# Spray-On Fiberglass Drop Ceiling



## MaxS (Aug 9, 2010)

Is this a common acoustic treatment for theatre spaces? This particular venue has a steel mesh drop ceiling with several layers of spray-on fiberglass. It is my understanding that the room was deemed "too live" acoustically, and this was used as a solution during a renovation. However, the space is now completely dead from the stage to the house. Sound reinforcement becomes straight amplification because nothing projects. However, from the house to the stage, sound echoes erratically.

If this type of treatment is intended for sound dampening and absorption, is there a logical reason why it was chosen? Or was this a matter of "The hell with it, let's let the general architect fix the 'loudness problem' in the theatre"?


----------



## llecount (Aug 10, 2010)

You sure that's fiberglass? Looks exactly similar to the asbestos acoustic treatment we have in one of our large convention rooms on campus.


----------



## sk8rsdad (Aug 10, 2010)

I suspect it is K-13 or Sonaspray, which is a cellulose fibre product from International Cellulose Corporation. If the treatment was done after 1980 it is highly unlikely that they used an asbestos product.


----------



## TheLightmaster (Sep 26, 2010)

sk8rsdad said:


> I suspect it is K-13 or Sonaspray, which is a cellulose fibre product from International Cellulose Corporation. If the treatment was done after 1980 it is highly unlikely that they used an asbestos product.


Looks like Sonaspray over lath and plaster.


----------



## museav (Sep 27, 2010)

I agree as far as the material, however I question covering the entire ceiling as ceilings are often used to provide some beneficial early reflections to the seating. That also represents a huge area directly opposite what is probably already the most absorptive surface, the audience, meaning lots of added absorption but perhaps not most effectively applied.

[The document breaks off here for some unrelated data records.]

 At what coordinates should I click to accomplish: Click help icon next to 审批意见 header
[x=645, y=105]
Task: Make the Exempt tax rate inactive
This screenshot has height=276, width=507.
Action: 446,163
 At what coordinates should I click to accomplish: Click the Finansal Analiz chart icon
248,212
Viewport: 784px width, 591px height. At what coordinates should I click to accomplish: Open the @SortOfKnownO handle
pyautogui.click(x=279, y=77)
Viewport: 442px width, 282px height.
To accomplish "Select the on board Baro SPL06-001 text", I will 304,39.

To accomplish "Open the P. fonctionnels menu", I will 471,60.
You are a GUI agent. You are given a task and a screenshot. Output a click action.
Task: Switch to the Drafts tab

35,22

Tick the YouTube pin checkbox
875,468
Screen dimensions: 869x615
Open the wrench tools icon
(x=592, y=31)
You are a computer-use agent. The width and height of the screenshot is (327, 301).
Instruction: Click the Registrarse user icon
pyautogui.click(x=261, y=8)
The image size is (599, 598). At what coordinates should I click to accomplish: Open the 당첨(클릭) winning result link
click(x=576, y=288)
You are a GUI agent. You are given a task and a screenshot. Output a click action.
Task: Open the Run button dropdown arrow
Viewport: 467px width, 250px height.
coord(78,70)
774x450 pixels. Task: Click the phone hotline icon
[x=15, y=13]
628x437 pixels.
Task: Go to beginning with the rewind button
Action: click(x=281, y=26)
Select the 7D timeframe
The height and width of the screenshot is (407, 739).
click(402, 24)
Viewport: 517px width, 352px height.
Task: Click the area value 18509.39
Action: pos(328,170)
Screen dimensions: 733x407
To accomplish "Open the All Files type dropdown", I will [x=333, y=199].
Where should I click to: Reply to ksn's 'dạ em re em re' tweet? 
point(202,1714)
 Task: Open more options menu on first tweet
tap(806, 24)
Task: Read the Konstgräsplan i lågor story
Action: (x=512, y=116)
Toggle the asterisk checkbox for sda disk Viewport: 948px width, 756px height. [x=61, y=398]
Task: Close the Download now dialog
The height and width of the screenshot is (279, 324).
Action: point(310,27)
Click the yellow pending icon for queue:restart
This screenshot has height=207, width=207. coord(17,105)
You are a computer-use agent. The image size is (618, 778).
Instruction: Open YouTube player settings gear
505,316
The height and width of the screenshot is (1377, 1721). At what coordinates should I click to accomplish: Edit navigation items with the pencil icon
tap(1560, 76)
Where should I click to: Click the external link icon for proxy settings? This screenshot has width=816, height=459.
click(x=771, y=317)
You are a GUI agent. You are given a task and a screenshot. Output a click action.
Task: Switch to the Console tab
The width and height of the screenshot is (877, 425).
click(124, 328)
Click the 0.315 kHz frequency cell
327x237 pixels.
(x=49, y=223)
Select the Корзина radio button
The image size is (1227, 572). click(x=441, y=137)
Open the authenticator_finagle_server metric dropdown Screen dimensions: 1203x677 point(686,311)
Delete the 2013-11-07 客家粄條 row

If that is all that was done acoustically you may end up with a room that makes the audience feel separated from the stage and one another, relies heavily on the sound system for any live events and yet still has reflection problems from some of the wall surfaces.

Do you know if anybody made any measurements of the existing conditions or performed any analysis before deciding what was an appropriate approach?


----------